Discounts and sales are "very important" for 67 percent of holiday shoppers when deciding whether to buy. In fact, of the consumers who plan to shop late in the season, 52 percent say they're waiting so they can take advantage of discounts.
Where are consumers hunting for deals? Actually, most plan to stay home -- 69 percent say they're buying their holiday gifts online this year, up from 64 percent last year.
So Much for Cyber Monday?
While millions of Americans will be watching a parade or football, and millions more will be cooking (and eating) up a storm, a growing number of folks plan to be shopping online on Thanksgiving.
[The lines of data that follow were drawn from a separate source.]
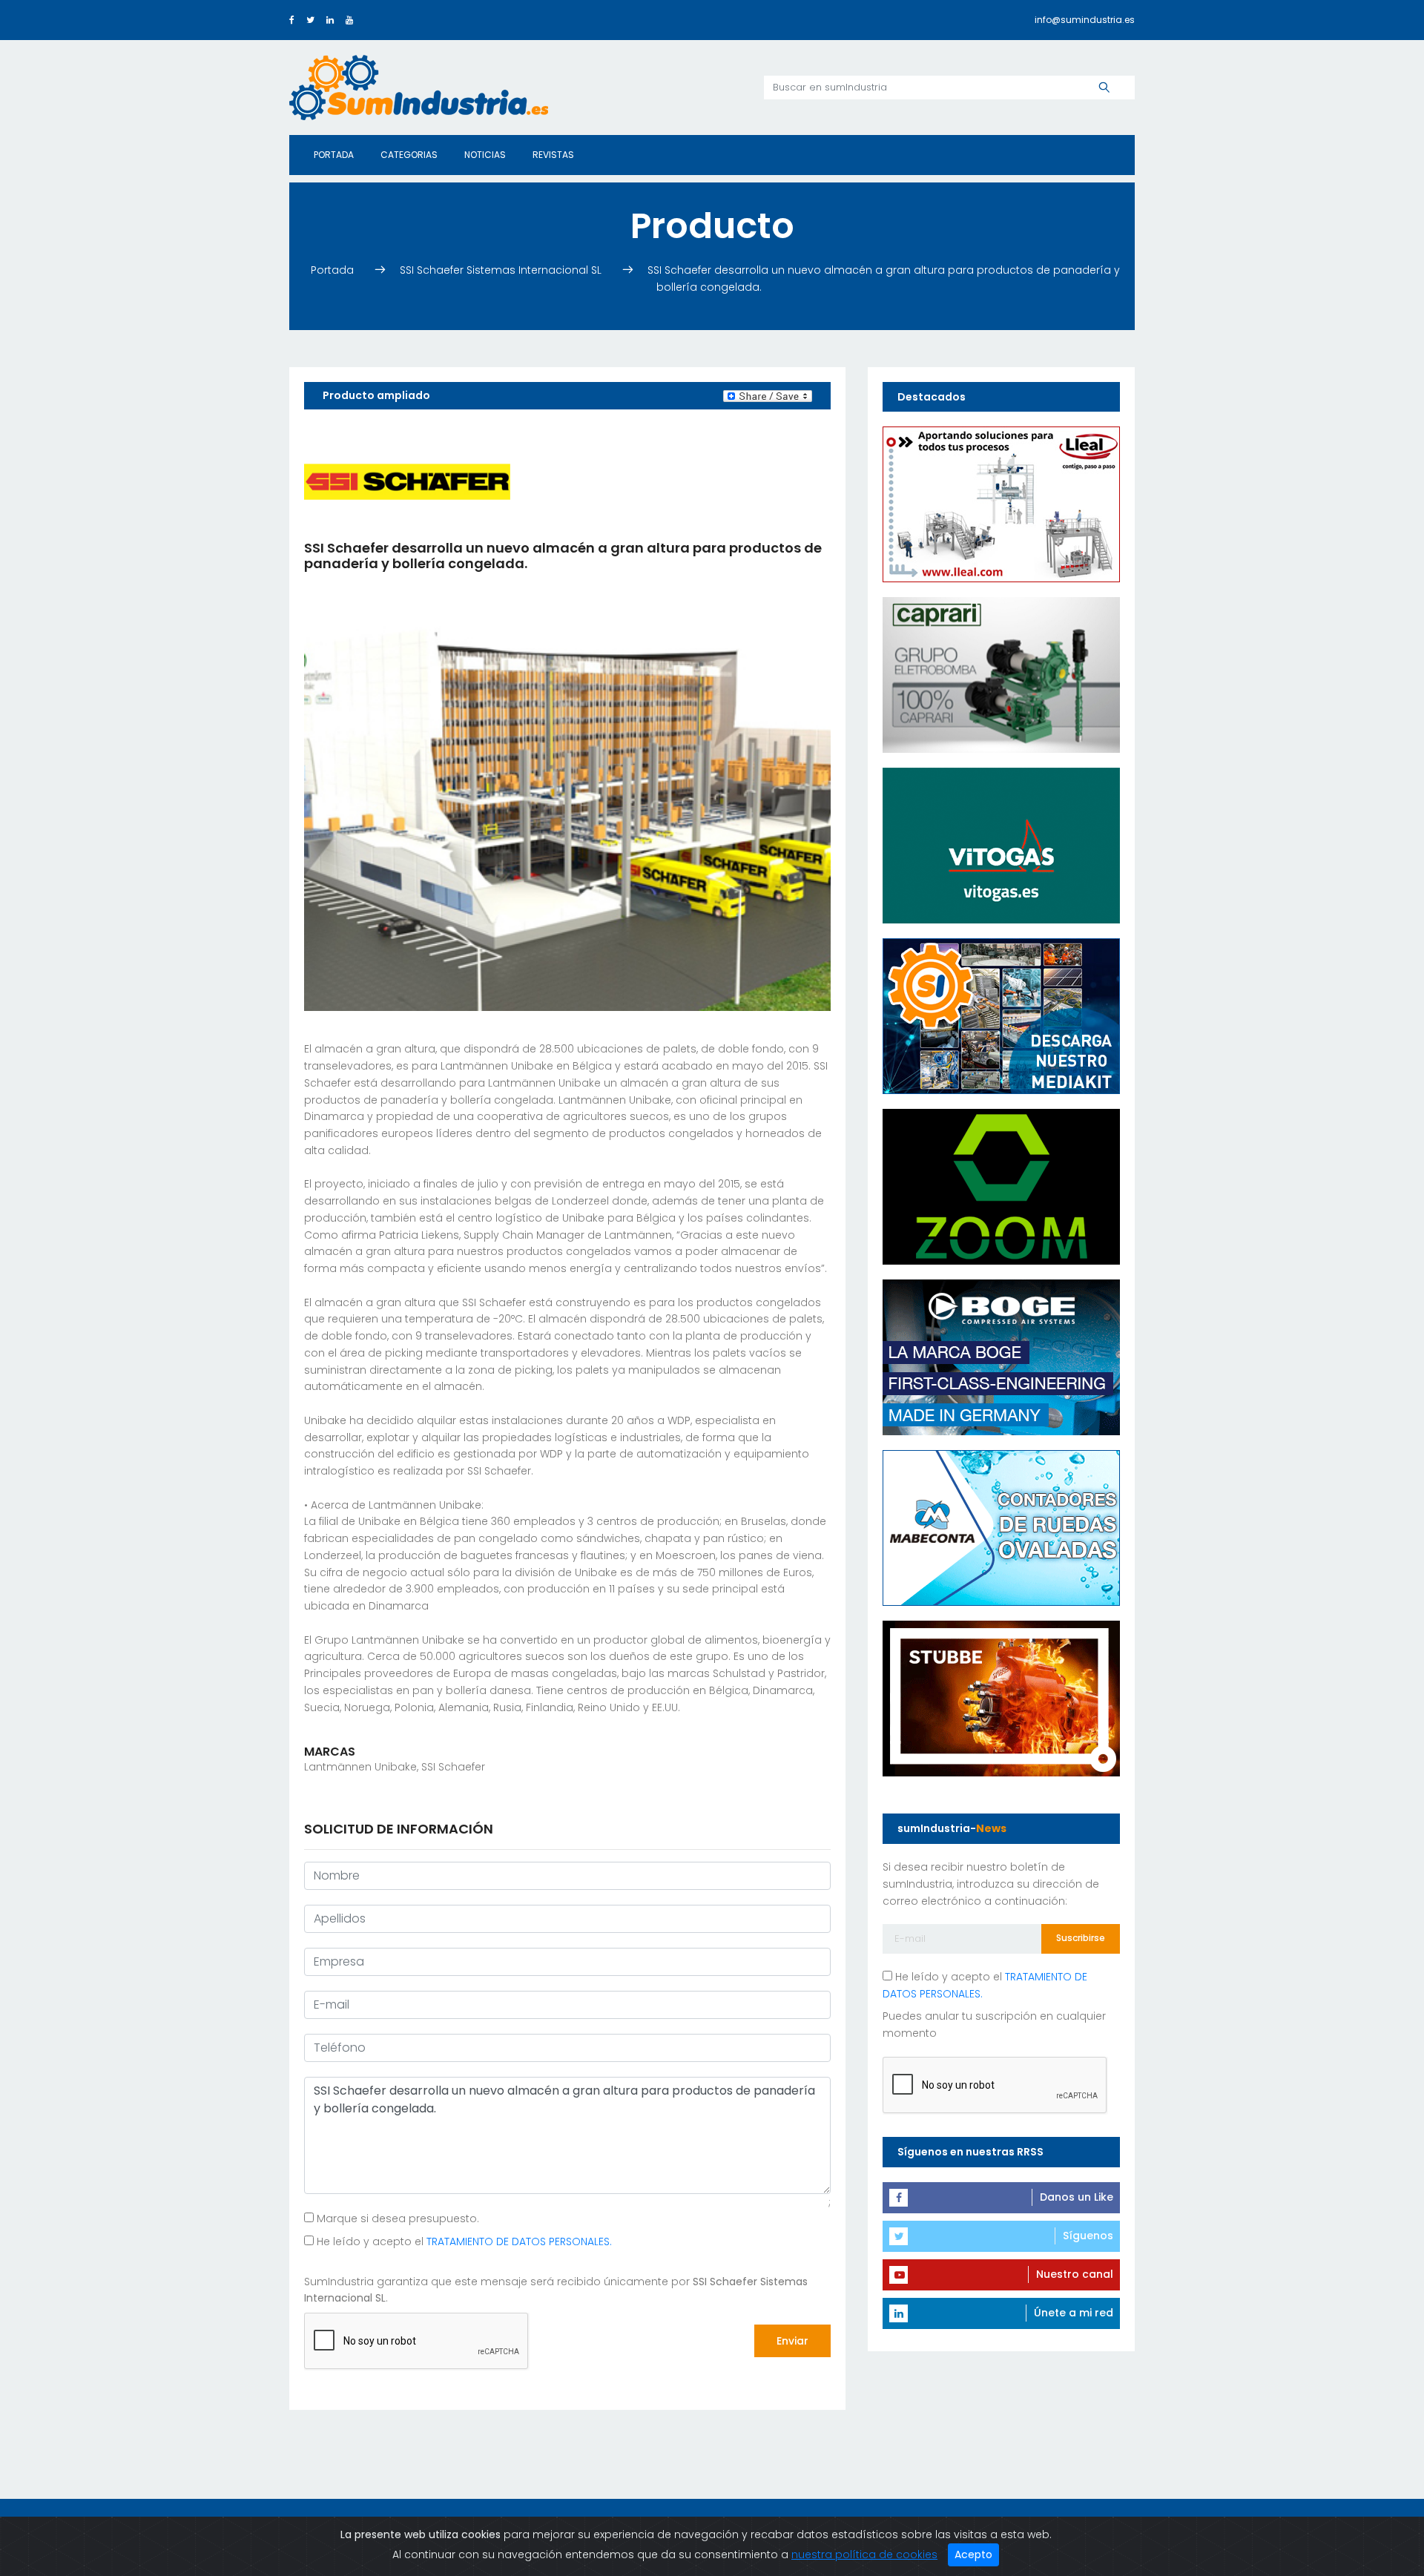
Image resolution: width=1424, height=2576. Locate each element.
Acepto (973, 2554)
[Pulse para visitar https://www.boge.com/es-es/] (1001, 1356)
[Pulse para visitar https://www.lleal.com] (1001, 503)
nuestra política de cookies (864, 2554)
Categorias (409, 154)
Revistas (553, 154)
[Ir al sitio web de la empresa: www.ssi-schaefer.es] (407, 481)
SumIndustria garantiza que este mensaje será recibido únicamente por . (556, 2290)
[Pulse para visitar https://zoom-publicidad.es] (1001, 1186)
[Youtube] (349, 19)
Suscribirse (1080, 1937)
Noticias (485, 154)
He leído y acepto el (463, 2241)
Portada (334, 154)
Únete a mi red (1073, 2312)
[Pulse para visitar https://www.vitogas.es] (1001, 844)
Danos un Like (1076, 2197)
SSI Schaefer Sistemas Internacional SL (502, 270)
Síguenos (1088, 2235)
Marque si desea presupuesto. (396, 2218)
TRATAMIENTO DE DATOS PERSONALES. (519, 2241)
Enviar (792, 2340)
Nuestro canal (1074, 2274)
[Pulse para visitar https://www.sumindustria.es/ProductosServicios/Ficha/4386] (1001, 1015)
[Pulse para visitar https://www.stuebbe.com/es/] (1001, 1697)
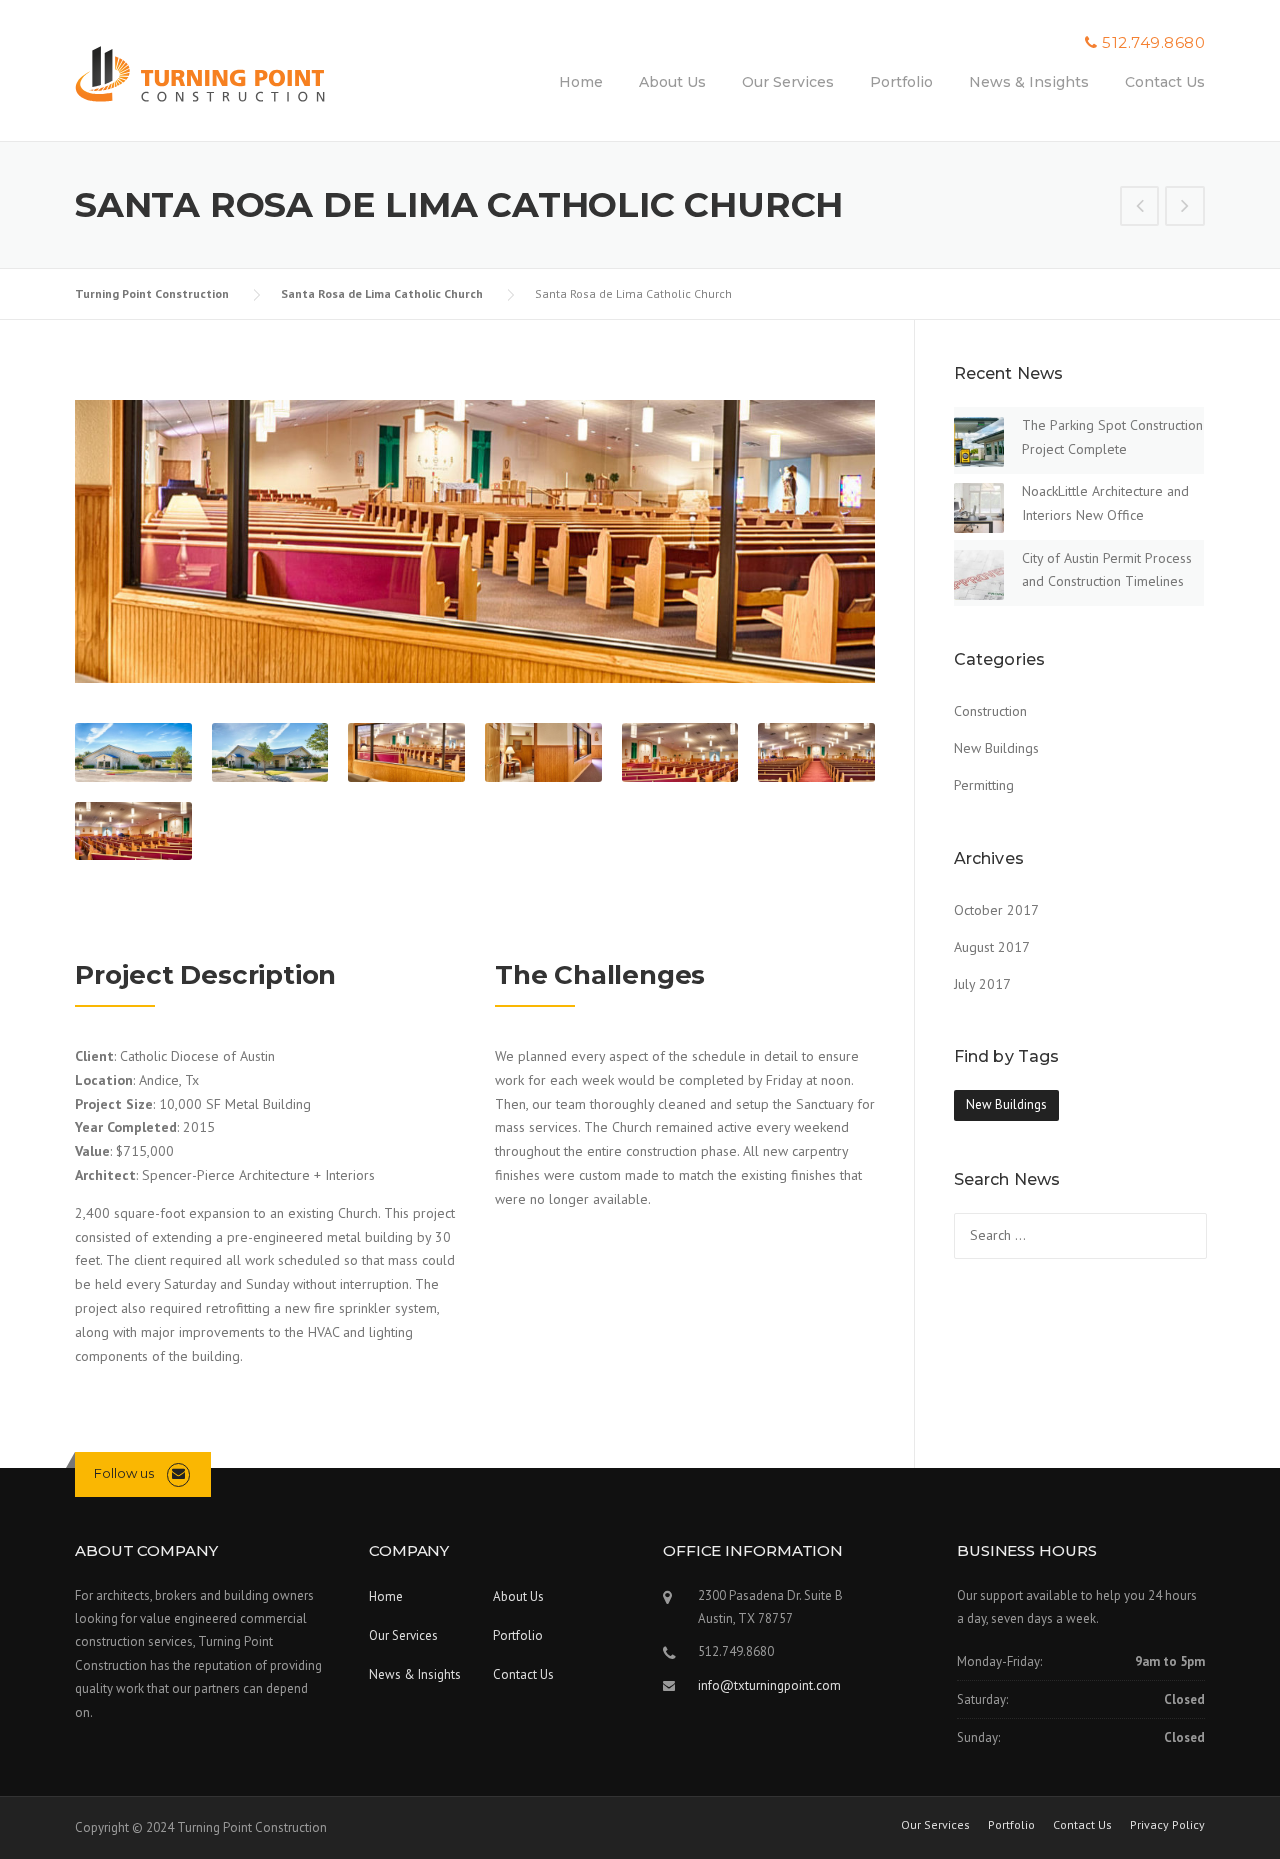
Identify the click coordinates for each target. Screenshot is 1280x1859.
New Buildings (996, 748)
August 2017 (992, 947)
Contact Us (1165, 82)
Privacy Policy (1167, 1825)
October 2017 (996, 910)
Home (581, 82)
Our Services (788, 82)
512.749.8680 (1153, 42)
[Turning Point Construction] (200, 77)
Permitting (984, 785)
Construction (990, 711)
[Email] (178, 1473)
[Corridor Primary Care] (1185, 208)
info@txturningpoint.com (769, 1685)
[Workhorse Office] (1140, 208)
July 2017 (982, 984)
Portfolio (901, 82)
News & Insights (1029, 82)
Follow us (124, 1473)
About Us (672, 82)
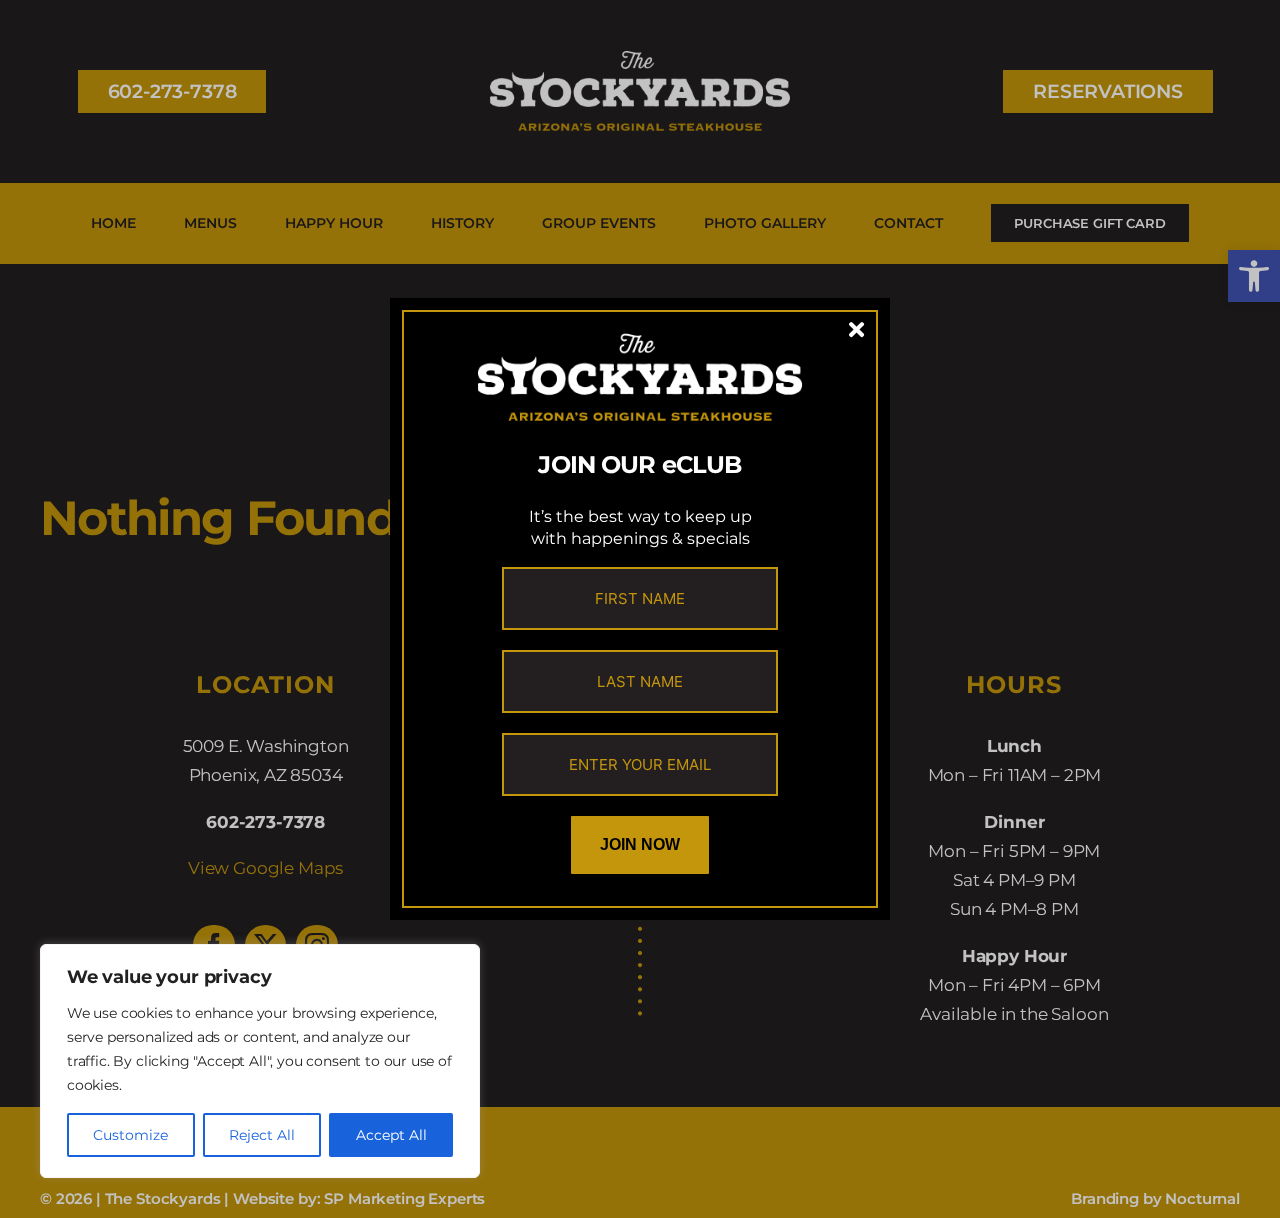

Visits to the top retail websites show a repeatable pattern during the holiday season (Nov. 1 to Dec. 31), or so says the Experian Marketing Services 2010 Holiday Marketer: Benchmark Trend Report. For the past six years, Thanksgiving has actually been the most popular day of the year to visit online retail sites -- and that's projected to hold true in 2010.
What are customers doing online? Mostly, they're researching sales and deals for Black Friday. (There's also a big peak in online traffic the day after Christmas, which is the second most popular day to shop on the Web.) Experian's research shows customers are searching "Black Friday" earlier and earlier each year. I'm pretty sure some of my more organized friends were searching as early as August!
At the same time, Americans are making holiday purchases later. In 2007 and 2008, the busiest online shopping period in December was the first weekend of the month, but in 2009, the second weekend ranked higher. Apparently, faster shipping times are enabling shoppers to either wait for the best deals -- or just procrastinate.
Small Business Saturday
Let's face it: Big retailers tend to dominate Black Friday. Hoping to level the playing field, American Express OPEN has dubbed Nov. 27 Small Business Saturday. With the help of over a dozen public and private organizations, including SCORE, NAWBO, Facebook and Yelp, Small Business Saturday's goal is to drive shoppers to local merchants.
Spending locally is important -- for every $100 spent in locally owned, independent stores, $68 returns to the community through taxes, payroll and other expenditures, according to the 3/50 Project, a small-business advocacy group.
American Express is giving $100 of free Facebook advertising to 10,000 business owners who sign up at www.facebook.com/smallbusinesssaturday to help build online buzz and drive customers to their businesses. American Express is also giving a $25 statement credit to 100,000 American Express cardholders who register their cards and use them on Small Business Saturday at any local small business.